In: Economics
Recently Bank of Tanzania announced Expansionary Monetary policy instruments during this period of COIVD-19 outbreak. In relation to BOT decision, explain which roles that can be played by Commercial Banks in Tanzania to subdue the economy during the pandemic
The supply and demand model according to keynes theor works in the model of recession and slowdown according to which the expansionary monetary policy and fiscal policy is encouraged by the bank and the government to promote expandability so as to increase the demand in the economy and produce goods and services. So that again the output and GDP will increase and the income will increase which will increase the cycle flow of income.
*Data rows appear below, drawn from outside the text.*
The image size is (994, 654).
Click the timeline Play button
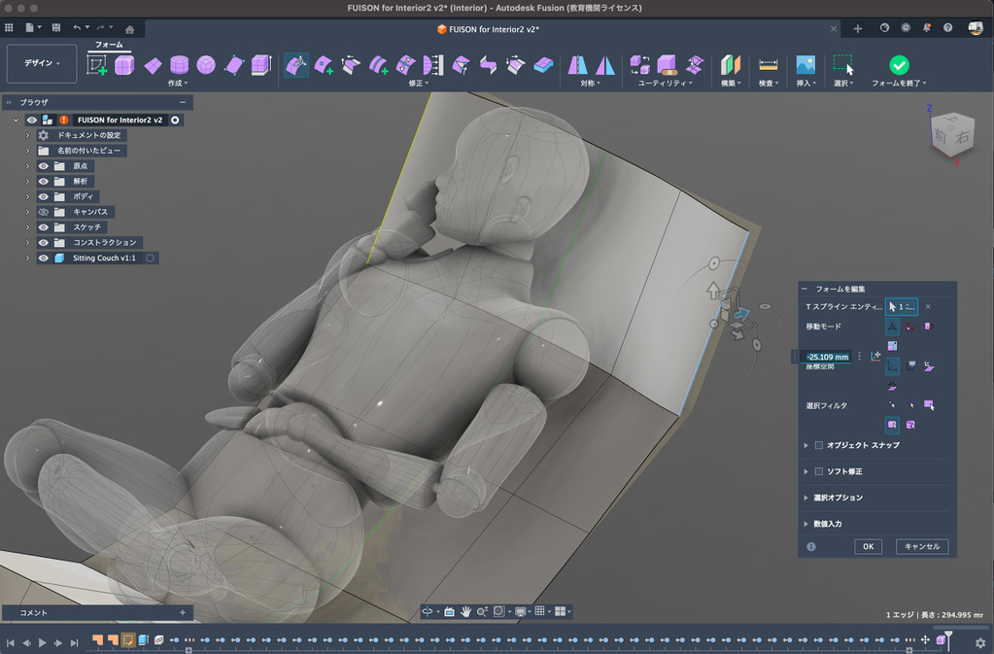42,642
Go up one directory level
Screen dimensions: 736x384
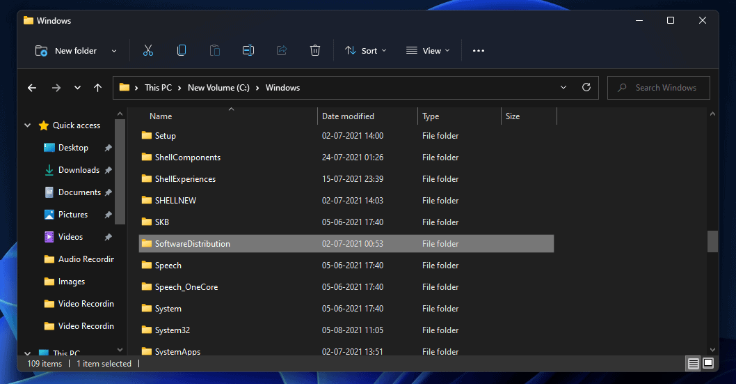coord(98,88)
When the central bank of any country adopts a monetary policy and tries to overcome the resolution, ie the slowdown, then the open market operations or otherwise by the bank of that country.
This is done by reducing the repo rate and the interest rate of the banks, so that consumers do not have problems in taking loans and get cheaper loans which leads to further investment in demand and which leads to increase in GDP. And at the same time maintains the cycle of income flow continuously.
According to the multiplier of GDP concept, when the income of consumers increases then they make investment of their income which causes GDP and output, increment which again create new jobs and increase income and thus GDP multiplication.. At the same time there is a cycle of income flow, which is also possible through a monetary policy instrument.